Conclusion
p. 291-296
Texte intégral
1La psychologie de l’enfant en tant que psychologie du développement recèle un impensé : l’héritage de l’évolutionnisme biologique, auquel il faut adjoindre une philosophie politique implicite tributaire de la notion de progrès. Dans la mesure où la pensée de l’éducation en a été marquée, l’enfant est devenu l’auteur de ses apprentissages, et cette notion se caractérise au xxe siècle par son association à un progrès non pas historique, mais naturel. Un bilan de cet héritage est nécessaire, plus encore que sa critique, un bilan qui permette de mieux juger de la formulation des problèmes contemporains de l’éducation. Rien n’illustre mieux le poids de cet héritage que la dérive du mot même de « pédagogie ».
2On a vu récemment, en France, le débat sur l’école se structurer autour de deux idées opposées, parfois avec une certaine rigidité. En effet, le principe de « l’enfant au centre de l’école » cher à Claparède, encore présent dans les orientations officielles du système éducatif, a été critiqué au nom d’un recentrement républicain des objectifs de l’école. C’est ainsi que la dimension collective et politique de l’éducation, la nécessité de l’instruction ont été opposées à l’idéal de la pédagogie moderne d’épanouissement de l’enfant réputé soutenu par la psychologie. Tout se passe comme s’il fallait choisir entre l’intérêt de l’enfant, au sens d’épanouissement de l’enfance, et l’imposition de savoirs et de valeurs au contraire favorables à l’état adulte et à la société. Une série d’oppositions, celle de la liberté et de la contrainte, de l’expression et de la normalisation, de l’individu et de la société, de l’autorité et de la spontanéité, peut être reformulée dans le sillage de cette remise en cause des idéaux modernistes. Sans entrer dans le détail de son argumentation, on peut dire que l’ouvrage de Jean-Claude Milner, De l’école1, formulait dès 1984 l’essentiel de cette réaction. Récemment, le livre de Laurent Jaffro et Jean-Baptiste Rauzy, paru dans un contexte polémique à la rentrée 1999, reprenait cette thématique de manière moins approfondie, ce qui n’enlève rien à son intérêt en tant que révélateur des mentalités. Les auteurs s’en prennent aux « pédagogues » et au « pédagogisme », dont le produit le plus récent serait non la « pédagogie générale », mais la « pédagogie différenciée ». Sous toutes ses formes, disent les auteurs, la pédagogie n’est pas seulement une réflexion sur l’éducation, elle est surtout un instrument de transformation de l’école : sa pseudo-scientificité masque une opposition entre ce qu’ils nomment une « pédagogie de l’émancipation » et une « pédagogie du développement », ou entre la référence à la raison, d’un côté, ou à la nature, de l’autre. Ce conflit recoupe une opposition entre des auteurs liés entre eux par un fil invisible en dehors de leurs différences chronologiques : Jules Ferry, Condorcet, Annah Arendt, Kant, d’un côté, Rousseau, Freinet, Montessori, de l’autre… L’activité, l’adaptation seraient les valeurs de cette dernière tendance, d’où cette formule qui condense la critique des méthodes actives : « L’école active, c’est l’école désœuvrée2. »

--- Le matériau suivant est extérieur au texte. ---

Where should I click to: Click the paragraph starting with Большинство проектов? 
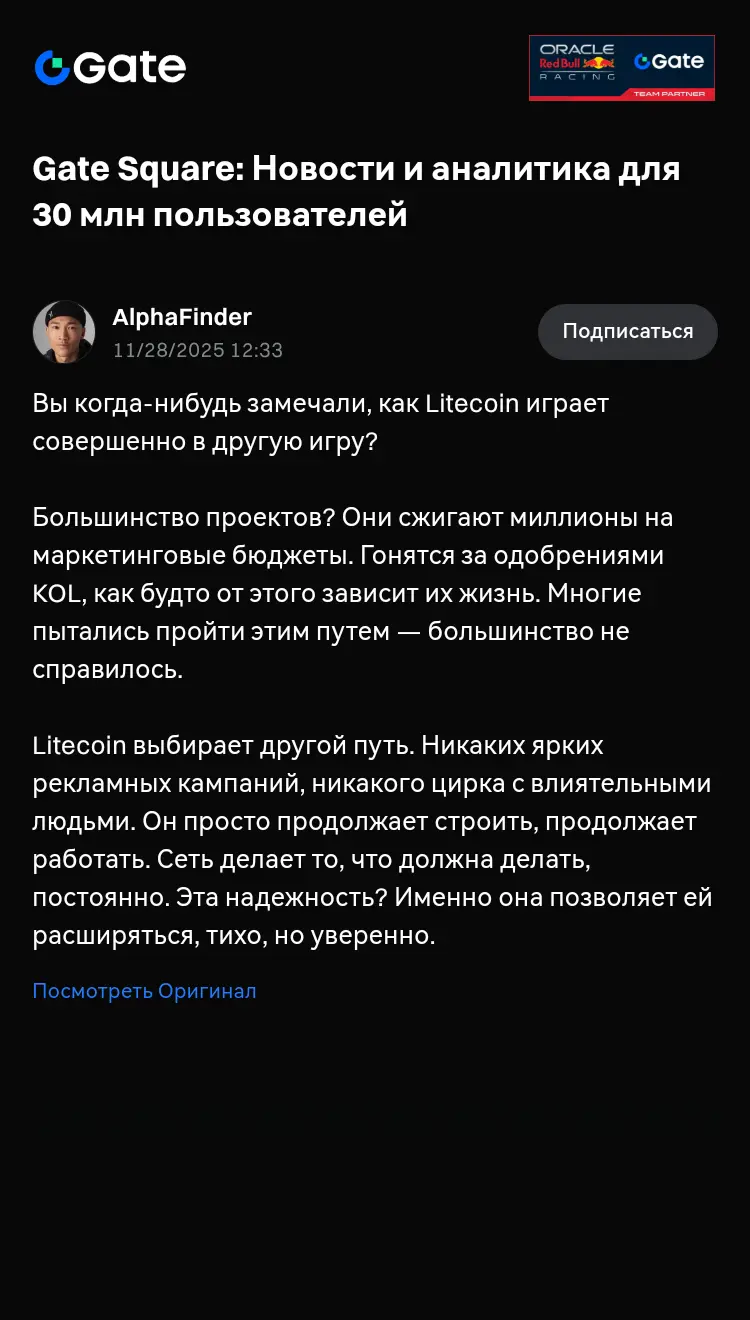point(352,593)
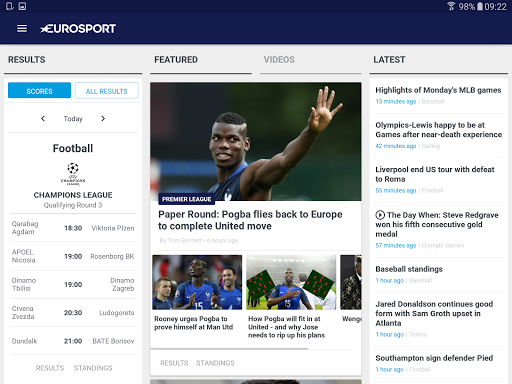Switch to the Videos tab
The image size is (512, 384).
point(279,60)
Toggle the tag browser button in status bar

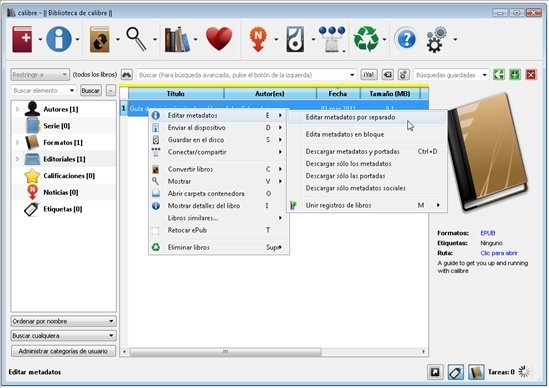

3La philosophie d’Alain demeure toujours une proche inspiratrice de ce type de critique, dans la mesure où elle met l’accent sur le nécessaire dépassement de l’enfance vers l’autonomie morale, et également vers l’appropriation de savoirs qui transcendent le développement spontané. Cette discussion, si justifiée qu’elle soit, risque de nous renvoyer, pour reprendre l’expression utilisée par Freud, du « Scylla du laisser-faire au Charybde de la frustration3 », parce qu’elle pose une alternative : le respect de l’enfant ou l’éducation répressive.
4En réalité, les partisans d’une « émancipation » peuvent, au moment même où ils polémiquent contre les partisans du « développement », rester tributaires d’une opposition qui s’est mise en place avec Claparède et Piaget, et que l’on peut définir comme exigence de rénovation fondée sur l’idée d’un recentrement sur l’enfant ; ils demeurent au fond tributaires du langage de l’éducation nouvelle dont ils veulent récuser les idées. Lorsque l’éducation nouvelle invoque le développement, les auteurs contemporains qui s’y opposent invoquent l’émancipation, mais à quoi correspond vraiment cette opposition ?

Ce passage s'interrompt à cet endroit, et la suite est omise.